- McKayla Kennedy is awesome and considered and thoughtful, and I don’t like surfacing disagreements with her, particularly when my response is impulsive and emotive and rash.
- There are legitimate uses of anonymity even in seemingly innocuous topics. A very cluey poster on Turkic languages goes anon, because he doesn’t want the grief from Turkish nationalists, for example. It is a sliding scale of risk.
- But, in topics and contexts where a Reasonable Person would not see the point of anonymity, and in a Quora where, as Laura Hale diagnosed, there’s between 30 and 50% of all questions being asked anonymously—
—yes, I do think it says something. It says that people don’t want their eponymous identity associated with what they post online, not because it’s particularly risky, but because that’s their intrinsic sense of privacy. It’s the people who don’t want to submit to the Real Name policy, and use anonymity instead of the now unavailable pseudonymity.

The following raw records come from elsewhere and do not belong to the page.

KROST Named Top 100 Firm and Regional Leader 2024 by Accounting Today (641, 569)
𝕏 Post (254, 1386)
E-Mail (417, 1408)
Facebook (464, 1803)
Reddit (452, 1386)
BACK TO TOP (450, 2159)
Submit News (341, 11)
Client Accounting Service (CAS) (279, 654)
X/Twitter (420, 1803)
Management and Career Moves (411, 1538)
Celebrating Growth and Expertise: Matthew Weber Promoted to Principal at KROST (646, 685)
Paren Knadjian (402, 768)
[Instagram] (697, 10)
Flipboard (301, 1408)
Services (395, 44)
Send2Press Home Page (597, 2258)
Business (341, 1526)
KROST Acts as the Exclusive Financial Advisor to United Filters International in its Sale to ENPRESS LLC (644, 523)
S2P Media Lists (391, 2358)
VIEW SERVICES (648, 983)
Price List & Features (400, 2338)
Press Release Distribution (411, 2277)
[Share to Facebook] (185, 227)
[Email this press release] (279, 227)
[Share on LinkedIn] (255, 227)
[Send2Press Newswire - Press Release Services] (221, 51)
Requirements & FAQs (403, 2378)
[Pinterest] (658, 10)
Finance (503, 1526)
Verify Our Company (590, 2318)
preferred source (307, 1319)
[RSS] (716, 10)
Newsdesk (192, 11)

If you’re not judgemental, it still says about them that they don’t want to be publicly accountable for their contributions to Quora. If you’re judgemental like me, it says that they are not part of my tribe: they are not people who engage on the site in the same way I do.
McKayla, you posted a hierarchy of Quora users: McKayla Kennedy’s answer to How is Quora stratified below the Top Writer level? I’m delighted to quote you:
Anonymouses—frankly, they don’t rank on the scale at all because none of their answers are connectable. They are like ghosts, some good spirits and some bad, but necessary nonetheless. Collectively, they are viewed with vague distrust.
In fact, you remind me of the Greek fairy tale depictions of fairies or Africans: sometimes benevolent, sometimes malevolent, but always alien.